● **WORK TO BE COMPLETED**
Substitute "Locate" for every "Find the location of" in the lines below, and leave everything else unchanged.

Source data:
□ □ □ □ □ □ □

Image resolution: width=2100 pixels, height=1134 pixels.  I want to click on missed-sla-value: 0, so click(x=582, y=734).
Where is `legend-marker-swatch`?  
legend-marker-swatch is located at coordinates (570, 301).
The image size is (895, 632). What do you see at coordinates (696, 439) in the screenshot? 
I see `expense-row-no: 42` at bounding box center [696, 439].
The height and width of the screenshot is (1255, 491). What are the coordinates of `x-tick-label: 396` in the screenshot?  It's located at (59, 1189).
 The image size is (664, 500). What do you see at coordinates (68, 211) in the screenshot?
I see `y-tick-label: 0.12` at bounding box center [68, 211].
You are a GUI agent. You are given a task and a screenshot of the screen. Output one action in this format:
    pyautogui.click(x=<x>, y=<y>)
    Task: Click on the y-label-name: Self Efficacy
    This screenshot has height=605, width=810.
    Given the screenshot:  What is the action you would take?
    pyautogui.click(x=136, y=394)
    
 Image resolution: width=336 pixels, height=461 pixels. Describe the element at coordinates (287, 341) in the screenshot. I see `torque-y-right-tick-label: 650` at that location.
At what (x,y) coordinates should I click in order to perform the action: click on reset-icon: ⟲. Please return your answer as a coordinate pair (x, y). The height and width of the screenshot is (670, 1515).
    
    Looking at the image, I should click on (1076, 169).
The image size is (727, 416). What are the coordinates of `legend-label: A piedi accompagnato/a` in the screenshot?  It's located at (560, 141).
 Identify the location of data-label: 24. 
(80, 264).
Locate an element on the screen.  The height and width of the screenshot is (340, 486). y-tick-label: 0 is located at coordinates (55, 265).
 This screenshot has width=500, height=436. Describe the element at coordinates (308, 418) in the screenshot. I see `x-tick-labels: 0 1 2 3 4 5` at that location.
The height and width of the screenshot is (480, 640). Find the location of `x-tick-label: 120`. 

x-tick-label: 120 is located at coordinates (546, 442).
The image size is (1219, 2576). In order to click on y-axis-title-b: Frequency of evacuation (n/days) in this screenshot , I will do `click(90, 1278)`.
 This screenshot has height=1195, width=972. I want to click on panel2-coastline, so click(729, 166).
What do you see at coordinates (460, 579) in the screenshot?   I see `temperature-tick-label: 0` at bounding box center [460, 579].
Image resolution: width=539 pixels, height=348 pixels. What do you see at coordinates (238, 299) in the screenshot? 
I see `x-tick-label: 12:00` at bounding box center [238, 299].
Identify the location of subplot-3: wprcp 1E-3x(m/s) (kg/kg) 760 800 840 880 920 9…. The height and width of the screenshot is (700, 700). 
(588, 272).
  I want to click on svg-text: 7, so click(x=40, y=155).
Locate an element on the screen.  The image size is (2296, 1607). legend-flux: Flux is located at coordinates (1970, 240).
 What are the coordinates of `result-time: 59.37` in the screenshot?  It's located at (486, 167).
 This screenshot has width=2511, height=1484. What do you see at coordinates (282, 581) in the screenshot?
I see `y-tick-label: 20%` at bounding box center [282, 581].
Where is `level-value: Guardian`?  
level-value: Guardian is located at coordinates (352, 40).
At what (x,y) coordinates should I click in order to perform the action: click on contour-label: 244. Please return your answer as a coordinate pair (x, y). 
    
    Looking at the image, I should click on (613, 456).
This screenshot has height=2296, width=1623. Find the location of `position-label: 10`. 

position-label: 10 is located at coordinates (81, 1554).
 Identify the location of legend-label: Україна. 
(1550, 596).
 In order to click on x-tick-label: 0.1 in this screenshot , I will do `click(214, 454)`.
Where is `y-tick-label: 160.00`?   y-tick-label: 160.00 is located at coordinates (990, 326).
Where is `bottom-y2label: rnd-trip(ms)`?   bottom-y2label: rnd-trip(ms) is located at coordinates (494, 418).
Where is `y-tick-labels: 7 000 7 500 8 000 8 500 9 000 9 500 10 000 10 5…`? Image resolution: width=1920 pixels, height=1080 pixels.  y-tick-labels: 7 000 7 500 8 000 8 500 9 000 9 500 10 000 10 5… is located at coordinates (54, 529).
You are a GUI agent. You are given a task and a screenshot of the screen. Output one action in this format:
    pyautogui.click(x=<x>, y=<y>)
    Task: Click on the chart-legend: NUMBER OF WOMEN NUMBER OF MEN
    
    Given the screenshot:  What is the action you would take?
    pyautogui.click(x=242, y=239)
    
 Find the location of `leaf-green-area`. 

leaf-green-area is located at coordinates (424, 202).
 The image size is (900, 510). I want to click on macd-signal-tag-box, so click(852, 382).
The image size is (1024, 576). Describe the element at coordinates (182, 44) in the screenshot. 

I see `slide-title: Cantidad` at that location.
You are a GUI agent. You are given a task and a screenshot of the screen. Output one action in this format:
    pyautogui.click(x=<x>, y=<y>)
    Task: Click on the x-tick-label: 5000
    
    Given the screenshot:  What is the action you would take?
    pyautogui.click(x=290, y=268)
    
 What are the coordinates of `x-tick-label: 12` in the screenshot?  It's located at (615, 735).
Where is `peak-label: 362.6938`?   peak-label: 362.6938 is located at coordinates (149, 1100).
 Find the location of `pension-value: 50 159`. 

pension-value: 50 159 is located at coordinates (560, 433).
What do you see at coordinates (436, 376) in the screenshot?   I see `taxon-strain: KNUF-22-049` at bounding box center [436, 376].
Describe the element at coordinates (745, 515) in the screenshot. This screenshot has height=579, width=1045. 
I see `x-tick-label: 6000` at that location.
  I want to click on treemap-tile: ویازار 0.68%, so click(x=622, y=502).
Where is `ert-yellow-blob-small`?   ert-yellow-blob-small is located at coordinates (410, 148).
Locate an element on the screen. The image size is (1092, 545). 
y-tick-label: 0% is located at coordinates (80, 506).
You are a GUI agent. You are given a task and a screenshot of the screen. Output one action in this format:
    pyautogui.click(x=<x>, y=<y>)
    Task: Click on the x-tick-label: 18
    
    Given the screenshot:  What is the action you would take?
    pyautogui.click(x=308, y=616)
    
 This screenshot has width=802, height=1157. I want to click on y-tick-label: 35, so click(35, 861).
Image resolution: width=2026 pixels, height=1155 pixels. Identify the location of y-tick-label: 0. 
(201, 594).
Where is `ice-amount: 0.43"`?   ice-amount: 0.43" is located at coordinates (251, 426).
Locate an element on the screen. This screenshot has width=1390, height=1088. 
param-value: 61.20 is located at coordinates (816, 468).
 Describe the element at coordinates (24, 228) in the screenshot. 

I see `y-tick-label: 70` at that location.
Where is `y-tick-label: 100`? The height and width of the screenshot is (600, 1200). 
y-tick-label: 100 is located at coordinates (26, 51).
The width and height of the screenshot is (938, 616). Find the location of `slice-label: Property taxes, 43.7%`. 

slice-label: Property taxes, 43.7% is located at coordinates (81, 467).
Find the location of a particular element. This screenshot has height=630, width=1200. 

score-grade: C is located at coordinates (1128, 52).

□ □ □ □ □ □ □

● **ANSWER SPACE**
Image resolution: width=2100 pixels, height=1134 pixels.  I want to click on missed-sla-value: 0, so click(x=582, y=734).
Where is `legend-marker-swatch`?  
legend-marker-swatch is located at coordinates (570, 301).
The image size is (895, 632). What do you see at coordinates (696, 439) in the screenshot? 
I see `expense-row-no: 42` at bounding box center [696, 439].
The height and width of the screenshot is (1255, 491). What are the coordinates of `x-tick-label: 396` in the screenshot?  It's located at (59, 1189).
 The image size is (664, 500). What do you see at coordinates (68, 211) in the screenshot?
I see `y-tick-label: 0.12` at bounding box center [68, 211].
You are a GUI agent. You are given a task and a screenshot of the screen. Output one action in this format:
    pyautogui.click(x=<x>, y=<y>)
    Task: Click on the y-label-name: Self Efficacy
    This screenshot has height=605, width=810.
    Given the screenshot:  What is the action you would take?
    pyautogui.click(x=136, y=394)
    
 Image resolution: width=336 pixels, height=461 pixels. Describe the element at coordinates (287, 341) in the screenshot. I see `torque-y-right-tick-label: 650` at that location.
At what (x,y) coordinates should I click in order to perform the action: click on reset-icon: ⟲. Please return your answer as a coordinate pair (x, y). The height and width of the screenshot is (670, 1515).
    
    Looking at the image, I should click on (1076, 169).
The image size is (727, 416). What are the coordinates of `legend-label: A piedi accompagnato/a` in the screenshot?  It's located at (560, 141).
 Identify the location of data-label: 24. 
(80, 264).
Locate an element on the screen.  The height and width of the screenshot is (340, 486). y-tick-label: 0 is located at coordinates (55, 265).
 This screenshot has width=500, height=436. Describe the element at coordinates (308, 418) in the screenshot. I see `x-tick-labels: 0 1 2 3 4 5` at that location.
The height and width of the screenshot is (480, 640). Locate `x-tick-label: 120`. 

x-tick-label: 120 is located at coordinates (546, 442).
The image size is (1219, 2576). In order to click on y-axis-title-b: Frequency of evacuation (n/days) in this screenshot , I will do `click(90, 1278)`.
 This screenshot has height=1195, width=972. I want to click on panel2-coastline, so click(729, 166).
What do you see at coordinates (460, 579) in the screenshot?   I see `temperature-tick-label: 0` at bounding box center [460, 579].
Image resolution: width=539 pixels, height=348 pixels. What do you see at coordinates (238, 299) in the screenshot? 
I see `x-tick-label: 12:00` at bounding box center [238, 299].
Identify the location of subplot-3: wprcp 1E-3x(m/s) (kg/kg) 760 800 840 880 920 9…. The height and width of the screenshot is (700, 700). 
(588, 272).
  I want to click on svg-text: 7, so click(x=40, y=155).
Locate an element on the screen.  The image size is (2296, 1607). legend-flux: Flux is located at coordinates (1970, 240).
 What are the coordinates of `result-time: 59.37` in the screenshot?  It's located at (486, 167).
 This screenshot has width=2511, height=1484. What do you see at coordinates (282, 581) in the screenshot?
I see `y-tick-label: 20%` at bounding box center [282, 581].
Where is `level-value: Guardian`?  
level-value: Guardian is located at coordinates (352, 40).
At what (x,y) coordinates should I click in order to perform the action: click on contour-label: 244. Please return your answer as a coordinate pair (x, y). 
    
    Looking at the image, I should click on (613, 456).
This screenshot has height=2296, width=1623. Locate `position-label: 10`. 

position-label: 10 is located at coordinates (81, 1554).
 Identify the location of legend-label: Україна. 
(1550, 596).
 In order to click on x-tick-label: 0.1 in this screenshot , I will do `click(214, 454)`.
Where is `y-tick-label: 160.00`?   y-tick-label: 160.00 is located at coordinates (990, 326).
Where is `bottom-y2label: rnd-trip(ms)`?   bottom-y2label: rnd-trip(ms) is located at coordinates (494, 418).
Where is `y-tick-labels: 7 000 7 500 8 000 8 500 9 000 9 500 10 000 10 5…`? Image resolution: width=1920 pixels, height=1080 pixels.  y-tick-labels: 7 000 7 500 8 000 8 500 9 000 9 500 10 000 10 5… is located at coordinates (54, 529).
You are a GUI agent. You are given a task and a screenshot of the screen. Output one action in this format:
    pyautogui.click(x=<x>, y=<y>)
    Task: Click on the chart-legend: NUMBER OF WOMEN NUMBER OF MEN
    
    Given the screenshot:  What is the action you would take?
    pyautogui.click(x=242, y=239)
    
 Locate `leaf-green-area`. 

leaf-green-area is located at coordinates (424, 202).
 The image size is (900, 510). I want to click on macd-signal-tag-box, so click(852, 382).
The image size is (1024, 576). Describe the element at coordinates (182, 44) in the screenshot. 

I see `slide-title: Cantidad` at that location.
You are a GUI agent. You are given a task and a screenshot of the screen. Output one action in this format:
    pyautogui.click(x=<x>, y=<y>)
    Task: Click on the x-tick-label: 5000
    
    Given the screenshot:  What is the action you would take?
    pyautogui.click(x=290, y=268)
    
 What are the coordinates of `x-tick-label: 12` in the screenshot?  It's located at (615, 735).
Where is `peak-label: 362.6938`?   peak-label: 362.6938 is located at coordinates (149, 1100).
 Locate `pension-value: 50 159`. 

pension-value: 50 159 is located at coordinates (560, 433).
What do you see at coordinates (436, 376) in the screenshot?   I see `taxon-strain: KNUF-22-049` at bounding box center [436, 376].
Describe the element at coordinates (745, 515) in the screenshot. This screenshot has height=579, width=1045. 
I see `x-tick-label: 6000` at that location.
  I want to click on treemap-tile: ویازار 0.68%, so click(x=622, y=502).
Where is `ert-yellow-blob-small`?   ert-yellow-blob-small is located at coordinates (410, 148).
Locate an element on the screen. The image size is (1092, 545). 
y-tick-label: 0% is located at coordinates (80, 506).
You are a GUI agent. You are given a task and a screenshot of the screen. Output one action in this format:
    pyautogui.click(x=<x>, y=<y>)
    Task: Click on the x-tick-label: 18
    
    Given the screenshot:  What is the action you would take?
    pyautogui.click(x=308, y=616)
    
 This screenshot has width=802, height=1157. I want to click on y-tick-label: 35, so click(35, 861).
Image resolution: width=2026 pixels, height=1155 pixels. Identify the location of y-tick-label: 0. 
(201, 594).
Where is `ice-amount: 0.43"`?   ice-amount: 0.43" is located at coordinates (251, 426).
Locate an element on the screen. This screenshot has width=1390, height=1088. 
param-value: 61.20 is located at coordinates (816, 468).
 Describe the element at coordinates (24, 228) in the screenshot. 

I see `y-tick-label: 70` at that location.
Where is `y-tick-label: 100`? The height and width of the screenshot is (600, 1200). 
y-tick-label: 100 is located at coordinates (26, 51).
The width and height of the screenshot is (938, 616). Locate `slice-label: Property taxes, 43.7%`. 

slice-label: Property taxes, 43.7% is located at coordinates (81, 467).
Locate a particular element. This screenshot has height=630, width=1200. 

score-grade: C is located at coordinates (1128, 52).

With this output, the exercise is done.